Harry-Brot: Die bekommen ziemlich viel gebacken

Harry-Brot: Die bekommen ziemlich viel gebackenEin Familienunternehmen in der 10. Generation, das ist Harry-Brot. Und einer der big players unter den Großbäckereien Deutschlands. Die nackten Zahlen beeindrucken: Neun Produktionsstätten in Deutschland, 4.000 Mitarbeiter, eine Umsatzsteigerung von 40 Prozent in den vergangenen fünf Jahren – 2013 betrug der Umsatz 910 Millionen Euro. Beeindruckend ist aber auch die Geschichte dieses Erfolgsunternehmens, denn die beginnt bereits vor mehr als drei Jahrhunderten.

Qualitätsbewusst seit mehr als 300 Jahren

Es war ein schöner Maitag, als Johan Hinrich Harry den Grundstein legte für eine nachhaltige Erfolgsgeschichte. An diesem 9. Mai 1688 schwor Johan, sich immer an den Maßstäben der Bäckerei-Innung zu orientieren und in seiner neu gegründeten Bäckerei in Altona (damals noch kein Stadtteil von Hamburg, sondern ein eigenständiger Ort) stets höchste Ansprüche an die Qualität seines Brots zu legen. Ein Grundsatz, an den sich Harry-Brot bis heute hält: Bereits vor der Zubereitung werden strenge Kontrollen durchgeführt, damit gewährleistet ist, dass Korn, Schrot und Mehl keinen Grund zur Beanstandung geben.

Um die besten Anbaugebiete zu finden, reisen Harry-Mitarbeiter um die ganze Welt. Und so kommt der Mohn aus der Türkei, der Sesam wird aus Afrika importiert, aus den USA stammen die Sonnenblumenkerne. Die kontrollierte Qualität von Harry-Brot wurde bereits mehrfach ausgezeichnet: 2013 bekamen 289 Produkte ein Qualitätssiegel der Deutschen Landwirtschaftsgesellschaft (DLG). Deshalb kann es sich das Unternehmen leisten, eine Rücknahmegarantie zu geben: Bei Nichtgefallen kann man jedes Harry-Produkt zurückgeben und bekommt Ersatz. So steht es jedenfalls auf allen Packungen.
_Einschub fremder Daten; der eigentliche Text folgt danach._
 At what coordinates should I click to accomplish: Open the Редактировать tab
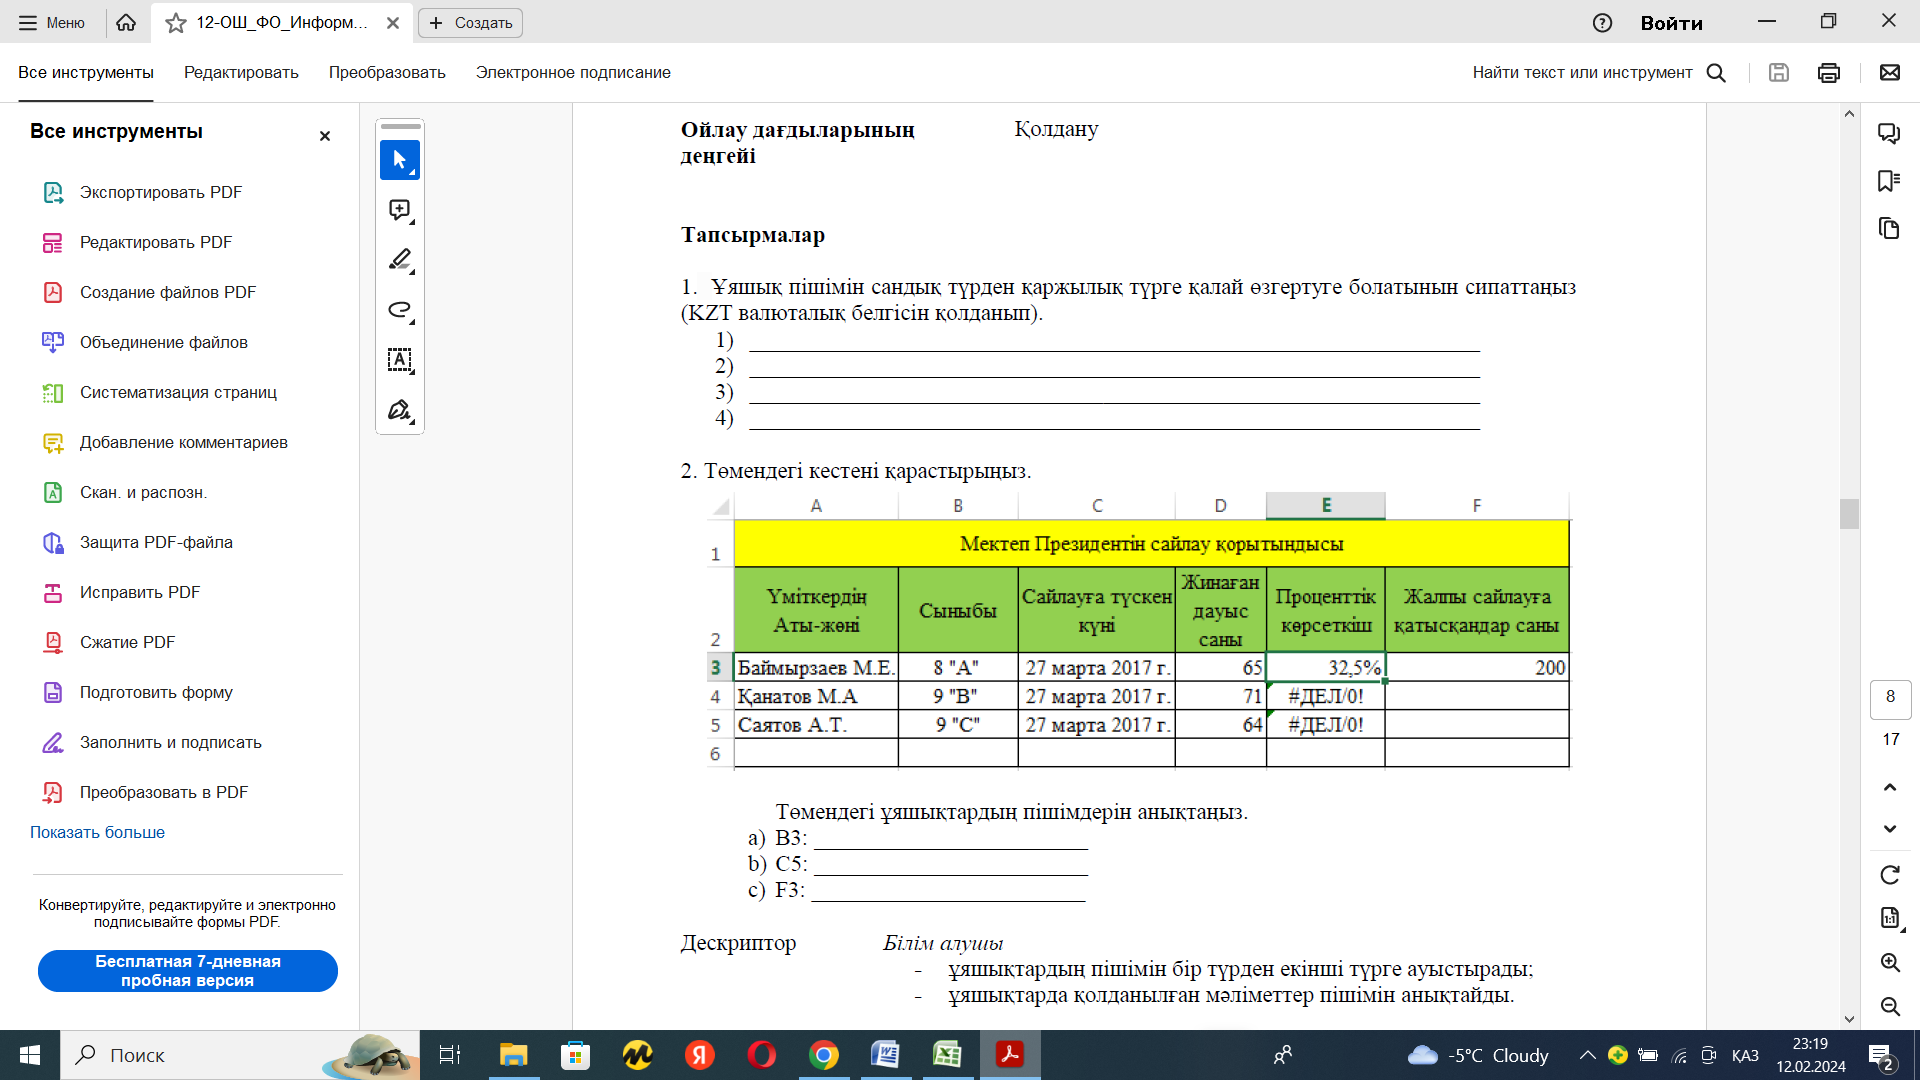point(241,72)

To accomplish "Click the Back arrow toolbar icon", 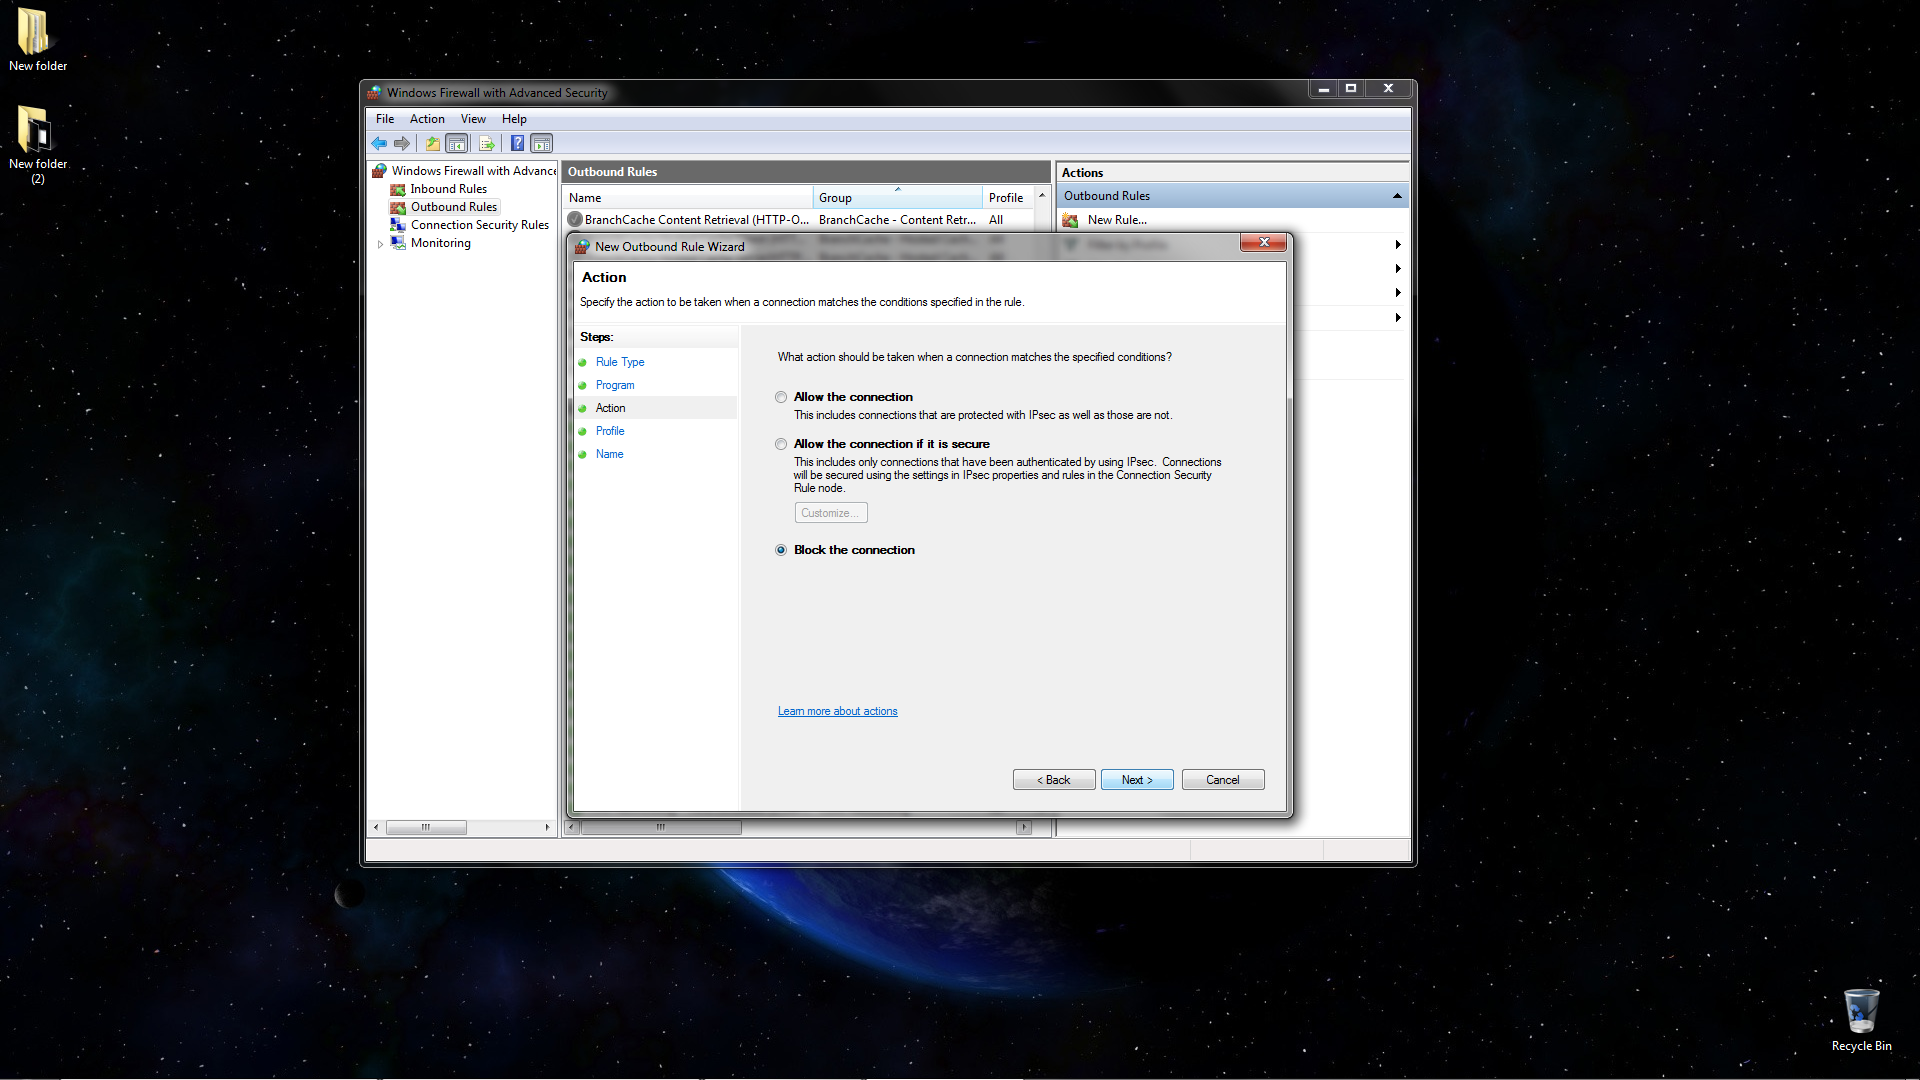I will coord(379,143).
Das Traditionsunternehmen ist fit für die Zukunft

Wahrscheinlich werden die meisten Menschen in Deutschland (und einigen europäischen Nachbarländern, in die Harry auch liefert) schon mindestens einmal in ihrem Leben ein Harry-Produkt genossen haben. Denn es gibt eigentlich kein Back-Segment, dass Harry nicht bedient und nur wenige Supermärkte, die keine Harry-Produkte im Sortiment haben. Sei es das beliebte „Sammy’s Super Sandwich“, das bekannte „Butter Toast“ oder ein Klassiker wie das „1688 Steinofenbrot“, das schon im Namen an die große Tradition des Hauses Harry anknüpft.

Doch nicht nur die Tradition ist bei Harry wichtig. Ohne den Willen zur Innovation wäre der Erfolg über einen so langen Zeitraum undenkbar gewesen. Und so wurde zum einen die Fertigung optimiert (übrigens auch in Richtung Umweltfreundlichkeit und Nachhaltigkeit) und zum andern das Sortiment permanent erweitert, zum Beispiel um Produkte, die sich der Kunde zu Hause selbst fertig backt wie die Kartoffel-Roggen-Brötchen, die seit Jahresbeginn auf dem Markt sind.

Harry-Brot erweist sich als eines der Unternehmen, die dazu beitragen, dass es der deutschen Wirtschaft, vor allem im Vergleich zu anderen europäischen Nationen wie Spanien oder Griechenland, so gut geht. Harry-Brot leistet sozusagen einen doppelten Beitrag: Das Unternehmen sorgt dafür, dass die Menschen hierzulande in Lohn und Brot sind.